▶ THE TASK
From the line containing "Where should I click to: Click" to the very last line of the data below, transcribe everything exactly and nothing more.

▶ SUPPLIED MATERIAL
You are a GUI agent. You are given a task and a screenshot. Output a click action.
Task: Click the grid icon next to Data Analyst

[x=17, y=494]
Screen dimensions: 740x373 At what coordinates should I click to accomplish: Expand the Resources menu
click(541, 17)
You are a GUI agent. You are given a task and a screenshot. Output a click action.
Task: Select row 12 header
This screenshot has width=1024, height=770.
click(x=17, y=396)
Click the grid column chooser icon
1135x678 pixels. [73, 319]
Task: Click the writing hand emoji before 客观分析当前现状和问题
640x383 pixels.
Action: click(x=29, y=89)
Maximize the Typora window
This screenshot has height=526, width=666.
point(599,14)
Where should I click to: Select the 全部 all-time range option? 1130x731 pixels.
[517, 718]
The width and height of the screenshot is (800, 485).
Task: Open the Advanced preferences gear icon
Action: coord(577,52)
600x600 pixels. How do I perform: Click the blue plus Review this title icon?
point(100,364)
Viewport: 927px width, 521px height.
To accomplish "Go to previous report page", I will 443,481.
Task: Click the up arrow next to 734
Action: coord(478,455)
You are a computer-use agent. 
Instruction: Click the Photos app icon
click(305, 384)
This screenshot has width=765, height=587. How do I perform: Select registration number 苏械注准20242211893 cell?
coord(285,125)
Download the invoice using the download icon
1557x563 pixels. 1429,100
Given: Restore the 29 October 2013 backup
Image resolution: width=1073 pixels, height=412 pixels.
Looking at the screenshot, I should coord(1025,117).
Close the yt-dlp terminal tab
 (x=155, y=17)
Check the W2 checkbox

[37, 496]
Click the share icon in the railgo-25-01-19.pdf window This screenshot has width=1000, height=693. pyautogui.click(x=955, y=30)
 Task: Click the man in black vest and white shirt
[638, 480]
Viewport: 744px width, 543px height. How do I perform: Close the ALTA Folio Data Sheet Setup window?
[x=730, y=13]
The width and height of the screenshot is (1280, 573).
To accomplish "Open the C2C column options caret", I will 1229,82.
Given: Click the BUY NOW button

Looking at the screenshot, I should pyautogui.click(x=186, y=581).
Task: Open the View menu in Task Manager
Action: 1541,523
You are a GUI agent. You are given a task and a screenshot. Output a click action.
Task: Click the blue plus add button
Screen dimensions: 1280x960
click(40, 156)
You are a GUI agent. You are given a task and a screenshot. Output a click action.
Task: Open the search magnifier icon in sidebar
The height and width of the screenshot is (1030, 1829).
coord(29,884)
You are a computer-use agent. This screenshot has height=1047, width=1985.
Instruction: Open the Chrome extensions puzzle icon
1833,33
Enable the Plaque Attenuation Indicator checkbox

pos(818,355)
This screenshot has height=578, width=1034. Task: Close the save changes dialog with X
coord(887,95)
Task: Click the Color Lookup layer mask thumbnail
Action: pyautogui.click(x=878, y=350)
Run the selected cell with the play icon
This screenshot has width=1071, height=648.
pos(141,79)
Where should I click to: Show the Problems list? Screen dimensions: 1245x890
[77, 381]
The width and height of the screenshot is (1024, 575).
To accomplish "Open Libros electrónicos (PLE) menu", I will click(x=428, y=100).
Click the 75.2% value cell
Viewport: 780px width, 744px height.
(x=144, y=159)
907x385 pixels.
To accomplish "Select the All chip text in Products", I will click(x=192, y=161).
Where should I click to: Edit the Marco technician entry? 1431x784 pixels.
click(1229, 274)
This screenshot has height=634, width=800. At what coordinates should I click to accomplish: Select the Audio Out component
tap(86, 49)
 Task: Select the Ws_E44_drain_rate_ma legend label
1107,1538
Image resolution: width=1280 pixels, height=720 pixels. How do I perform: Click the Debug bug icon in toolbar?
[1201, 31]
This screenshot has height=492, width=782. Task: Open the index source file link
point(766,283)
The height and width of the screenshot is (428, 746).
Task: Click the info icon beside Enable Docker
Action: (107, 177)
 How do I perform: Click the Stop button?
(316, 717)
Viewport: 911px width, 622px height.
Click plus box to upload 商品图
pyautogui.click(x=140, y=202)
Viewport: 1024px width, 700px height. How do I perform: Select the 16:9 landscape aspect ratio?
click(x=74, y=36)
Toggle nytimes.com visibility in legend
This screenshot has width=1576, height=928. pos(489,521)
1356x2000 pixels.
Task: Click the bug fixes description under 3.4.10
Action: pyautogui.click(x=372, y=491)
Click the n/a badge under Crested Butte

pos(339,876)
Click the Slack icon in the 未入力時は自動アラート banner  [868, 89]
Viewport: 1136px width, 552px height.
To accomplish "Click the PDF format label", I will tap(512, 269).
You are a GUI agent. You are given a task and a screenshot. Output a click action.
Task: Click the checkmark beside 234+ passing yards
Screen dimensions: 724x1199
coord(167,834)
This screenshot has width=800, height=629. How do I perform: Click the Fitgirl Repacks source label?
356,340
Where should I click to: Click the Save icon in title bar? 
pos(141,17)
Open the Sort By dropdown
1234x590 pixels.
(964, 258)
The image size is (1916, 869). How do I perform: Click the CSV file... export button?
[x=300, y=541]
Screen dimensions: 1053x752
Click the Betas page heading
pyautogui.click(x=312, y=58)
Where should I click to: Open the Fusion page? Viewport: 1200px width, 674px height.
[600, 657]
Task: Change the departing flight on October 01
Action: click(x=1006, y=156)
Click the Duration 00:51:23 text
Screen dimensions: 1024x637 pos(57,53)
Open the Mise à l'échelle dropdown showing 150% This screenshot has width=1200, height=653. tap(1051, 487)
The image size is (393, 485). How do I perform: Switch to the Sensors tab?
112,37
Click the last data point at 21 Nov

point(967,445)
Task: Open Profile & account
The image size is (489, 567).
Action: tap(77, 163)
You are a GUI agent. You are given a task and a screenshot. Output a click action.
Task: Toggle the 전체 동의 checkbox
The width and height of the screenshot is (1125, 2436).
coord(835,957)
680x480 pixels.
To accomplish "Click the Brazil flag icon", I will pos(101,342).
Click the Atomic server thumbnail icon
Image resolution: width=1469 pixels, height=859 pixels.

▶ EXERCISE RESPONSE
Where should I click to: Click the Save icon in title bar? 
pos(141,17)
Open the Sort By dropdown
1234x590 pixels.
(964, 258)
The image size is (1916, 869). How do I perform: Click the CSV file... export button?
[x=300, y=541]
Screen dimensions: 1053x752
Click the Betas page heading
pyautogui.click(x=312, y=58)
Where should I click to: Open the Fusion page? Viewport: 1200px width, 674px height.
[600, 657]
Task: Change the departing flight on October 01
Action: click(x=1006, y=156)
Click the Duration 00:51:23 text
Screen dimensions: 1024x637 pos(57,53)
Open the Mise à l'échelle dropdown showing 150% This screenshot has width=1200, height=653. tap(1051, 487)
The image size is (393, 485). How do I perform: Switch to the Sensors tab?
112,37
Click the last data point at 21 Nov

point(967,445)
Task: Open Profile & account
The image size is (489, 567).
Action: tap(77, 163)
You are a GUI agent. You are given a task and a screenshot. Output a click action.
Task: Toggle the 전체 동의 checkbox
The width and height of the screenshot is (1125, 2436).
coord(835,957)
680x480 pixels.
To accomplish "Click the Brazil flag icon", I will pos(101,342).
Click the Atomic server thumbnail icon
Image resolution: width=1469 pixels, height=859 pixels.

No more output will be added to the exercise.